I think we should encourage them as much as possible. We have to emphasise that living with people with HIV, shaking their hands, hugging and being in the same office with them cannot cause HIV infection. But unfortunately, stigma is still very much with us.
However, there are anti-discrimination laws at the federal level. Some states have also replicated these laws. There are fines attached to some of these practices. People who discriminate against people living with HIV/AIDS can be fined or jailed if they are found guilty of discrimination.
We are encouraging the populace to stop the stigma and discrimination against people living with the virus because with that, the whole country will gain from it.
If they are not discriminated against, they will go to hospitals to get drugs and won’t spread the virus.
There are cases of MPox in the country, and you recently said that those living with HIV infection are more prone to the disease. What is the connection?
Well, MPox is a virus. So far, it can be very mild.

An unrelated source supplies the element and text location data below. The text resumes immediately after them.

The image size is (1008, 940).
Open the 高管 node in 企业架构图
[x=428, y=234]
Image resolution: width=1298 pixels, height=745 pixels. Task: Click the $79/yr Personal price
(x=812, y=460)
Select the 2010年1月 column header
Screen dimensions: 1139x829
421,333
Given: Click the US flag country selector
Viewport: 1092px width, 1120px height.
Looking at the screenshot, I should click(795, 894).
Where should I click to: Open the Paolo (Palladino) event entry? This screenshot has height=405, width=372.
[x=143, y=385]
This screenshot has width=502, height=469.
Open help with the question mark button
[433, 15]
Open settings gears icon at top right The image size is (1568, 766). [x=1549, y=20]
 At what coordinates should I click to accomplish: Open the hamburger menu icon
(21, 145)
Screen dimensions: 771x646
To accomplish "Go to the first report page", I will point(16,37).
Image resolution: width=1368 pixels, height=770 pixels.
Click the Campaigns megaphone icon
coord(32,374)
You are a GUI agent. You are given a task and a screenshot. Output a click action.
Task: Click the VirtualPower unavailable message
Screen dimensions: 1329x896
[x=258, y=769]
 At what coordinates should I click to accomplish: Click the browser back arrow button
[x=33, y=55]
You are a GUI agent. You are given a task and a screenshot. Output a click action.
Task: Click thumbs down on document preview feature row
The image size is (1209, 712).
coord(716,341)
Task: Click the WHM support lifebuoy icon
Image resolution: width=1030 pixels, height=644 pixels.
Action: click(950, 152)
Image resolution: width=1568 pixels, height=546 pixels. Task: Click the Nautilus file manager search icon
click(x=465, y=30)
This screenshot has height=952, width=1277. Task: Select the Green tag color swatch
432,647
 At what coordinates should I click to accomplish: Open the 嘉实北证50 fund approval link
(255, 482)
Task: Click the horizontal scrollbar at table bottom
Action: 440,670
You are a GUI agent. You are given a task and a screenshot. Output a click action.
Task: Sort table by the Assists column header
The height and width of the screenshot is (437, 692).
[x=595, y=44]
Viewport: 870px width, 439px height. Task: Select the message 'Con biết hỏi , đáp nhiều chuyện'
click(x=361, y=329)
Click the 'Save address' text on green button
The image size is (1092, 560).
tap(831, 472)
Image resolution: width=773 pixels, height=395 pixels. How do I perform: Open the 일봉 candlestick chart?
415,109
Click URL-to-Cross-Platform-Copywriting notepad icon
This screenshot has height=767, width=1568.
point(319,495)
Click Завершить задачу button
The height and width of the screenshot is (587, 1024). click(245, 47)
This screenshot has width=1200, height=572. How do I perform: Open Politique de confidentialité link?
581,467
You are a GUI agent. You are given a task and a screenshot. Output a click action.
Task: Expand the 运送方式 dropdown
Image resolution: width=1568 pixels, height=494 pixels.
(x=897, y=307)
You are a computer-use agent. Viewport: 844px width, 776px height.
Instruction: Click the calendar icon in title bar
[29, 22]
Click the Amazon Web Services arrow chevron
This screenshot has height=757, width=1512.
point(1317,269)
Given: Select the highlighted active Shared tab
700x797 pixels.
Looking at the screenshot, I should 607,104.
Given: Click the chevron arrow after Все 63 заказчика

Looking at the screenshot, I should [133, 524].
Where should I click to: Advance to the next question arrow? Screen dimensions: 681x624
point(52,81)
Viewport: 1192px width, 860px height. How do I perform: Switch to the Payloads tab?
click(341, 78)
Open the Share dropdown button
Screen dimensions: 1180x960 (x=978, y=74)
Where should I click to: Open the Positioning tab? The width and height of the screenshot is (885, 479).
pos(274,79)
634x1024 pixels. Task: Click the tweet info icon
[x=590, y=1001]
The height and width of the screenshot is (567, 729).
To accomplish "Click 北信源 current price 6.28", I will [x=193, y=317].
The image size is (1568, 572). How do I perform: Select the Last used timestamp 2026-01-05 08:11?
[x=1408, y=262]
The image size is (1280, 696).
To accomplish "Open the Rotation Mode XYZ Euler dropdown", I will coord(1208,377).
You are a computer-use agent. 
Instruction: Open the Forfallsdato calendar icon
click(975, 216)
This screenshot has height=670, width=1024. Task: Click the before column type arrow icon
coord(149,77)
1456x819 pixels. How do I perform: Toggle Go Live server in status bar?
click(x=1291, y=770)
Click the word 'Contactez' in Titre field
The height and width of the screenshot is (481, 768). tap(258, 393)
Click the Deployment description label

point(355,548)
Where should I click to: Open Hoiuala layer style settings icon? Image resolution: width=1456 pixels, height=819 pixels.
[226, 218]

In our country, the Nigerian Centre for Disease Control and Prevention has given some figures for the number of people tested positive to MPox.
I know the population of HIV-positive children is high but. But over time, you will discover that the severity is higher among adults all over the world.
The incidence of MPox is higher among immuno-suppressed people, particularly those who have HIV infection and found out that when they have the infection, the severity is worse.
Some people may have MPox and just have fever and rashes, and they get over it without complication.
But for some people with severe infections, the complications are worse. Those with HIV, who are immuno-suppressed might not have the necessary immunity to fight the infection.